Don't Listen to Me...

Michelle Malkin has a wonderful post that consists mostly of links to other people's analysis of the entire Bush/NSA story. I have plenty I could write on this subject, but the links she has spell out the issues - especially the legal ones - and answers very well. But I have to point out my favorites:

Wall Street Journal op-ed:
[sic] ...The truth is closer to the opposite. What we really have here is a perfect illustration of why America's Founders gave the executive branch the largest measure of Constitutional authority on national security. They recognized that a committee of 535 talking heads couldn't be trusted with such grave responsibility...
Malkin:
Echelon, the Clinton-era NSA surveillance program, was investigated by 60 Minutes in 2000. Here's the show transcript.
Malkin again:

Now, go back and look carefully through the Times article. The reporters who have been so assiduously working on the story for at least a year couldn't find a single, non-anonymous expert in national security and the law to come up with the kind of informed analysis that took legal and counterterrorism bloggers three days to research and post.

How pathetic is that?

Daffyd at Big Lizards:
All I have to add is this: I've been scratching my head in puzzlement so hard that folks will think I have pediculosis.
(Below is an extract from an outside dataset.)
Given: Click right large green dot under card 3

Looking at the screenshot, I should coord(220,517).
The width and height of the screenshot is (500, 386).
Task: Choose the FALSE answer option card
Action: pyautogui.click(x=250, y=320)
Let's review the bidding... senators, including some renegade Republicans, are getting in a lather because the NSA was caught red-handed intercepting electronic communications that cross the American border (in either direction) and analyzing them -- without the knowledge of the parties whose eaves were being dropped.

In other words, the NSA has been discovered in the act of doing its job.

There's much more there. Check it out.

4 comments:

  1. I don't know about you, but I'd tend to treat with a significant amount of scepticism comments on national security from a person who's claim to fame was publishing a book trying to justify stealing property and interning thousands of innocent people based solely on their country of origin and national security.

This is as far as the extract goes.